For me the greatest experience was the Wednesday reading when we had to compete with the football match Colombia against Chile. Thanks to rain that game was interrupted but we were already amazed by the crowd which had gathered. Krystyna Dabrowska thanked them for having chosen poetry over football. After she had said that, the crowd broke out in both laughter and enthusiastic applause. And then we went on with the readings of our poems. Afterwards I thought it had not gone down so well, but to my surprise many came up to us and made us feel like movie stars since they asked to sign the page where was our photo and some samples of our poems. Suddenly I felt to be no longer with my consciousness in Europe, but in Colombia, in midst another field of human streams. Afterwards I saw my poems becoming birds who lifted off into the evening sky hovering over Medellin.

I am indebted for having given my poems a voice. It was a discovery of them by having them read in another language. For those who might be interested you find them either attached or else in the documentation I am slowly preparing. I call it memory work since there are so many valuable bits and pieces which can become a powerful mosaic of a new poetic expression.

The documentation (not complete) you find here.

My thanks goes out to Fernando and Gloria, to the entire people and to those whom we met as a result of the festival. These are lasting memories. We were there when the partical peace treaty was signed on June 23. As Fernando put it in his closing statement, it is time that sixty years of war end.

We all face difficult times, here Nice, there Turkey and last the axe and knife attack of a seventeen year old Afghanistan in a regional train in Southern Germany. The killing of innocent people means many no longer think life is sacred enough nor that the hardest but then most fulfilling way is the non violent one. I wish that in Libya, for example, the smell of the sea returns and therefore drives out the smell of blood.

In that spirit we know more than poetry is needed to rectify our peace efforts, but it is a tremendous start with Medellin given such a huge example.

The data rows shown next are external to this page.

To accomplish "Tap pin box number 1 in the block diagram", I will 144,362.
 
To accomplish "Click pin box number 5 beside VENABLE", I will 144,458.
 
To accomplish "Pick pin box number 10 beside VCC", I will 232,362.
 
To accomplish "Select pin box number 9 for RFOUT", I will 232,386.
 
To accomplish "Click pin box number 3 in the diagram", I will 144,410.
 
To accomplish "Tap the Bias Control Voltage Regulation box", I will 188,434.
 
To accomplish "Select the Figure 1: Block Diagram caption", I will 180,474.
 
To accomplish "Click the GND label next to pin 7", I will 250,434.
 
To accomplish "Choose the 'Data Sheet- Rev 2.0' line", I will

With warmest regards to all, and again my deepest thanks as well,

Hatto Fischer
Berlin 19.7.2016

1. On 22 June, Interarts and BOZAR launched the first expert seminar of Culture and arts supporting social cohesion in Latin American cities - LAIC, a project funded by the European Commission and running until July 2017. Followed by a public debate, the seminar brought together more than 20 researchers, cultural managers, cultural directors and architects from Latin America and Europe, offering an opportunity to make comparisons between contexts whilst also highlighting contemporary challenges related to cities, cultural cooperation and the identification of best practices in both continents. For the latter, Medellin in Colombia is often quoted as a new model for urban development and culture, in spite of a complicated past, proving that the relation between cities and culture remains a key challenge for numerous decision-makers, artists and cultural operators across the globe. The LAIC project aims at facilitating exchange and joint action and supporting peer learning on the linkages between culture and development for Latin American artists and cultural operators, as well as triggering joint dialogue with their European counterparts. The project should create opportunities for Latin American creators, especially those from Lima (Peru), San Salvador (El Salvador), Curitiba (Brazil), Medellin (Colombia) and Puebla (Mexico), to work and implement projects in the field of culture and urban social cohesion. The next activity will be a workshop organised in Medellin later this year. In 2017, an exhibition at BOZAR will showcase several arts-driven initiatives in Latin America focusing on social cohesion and urban development.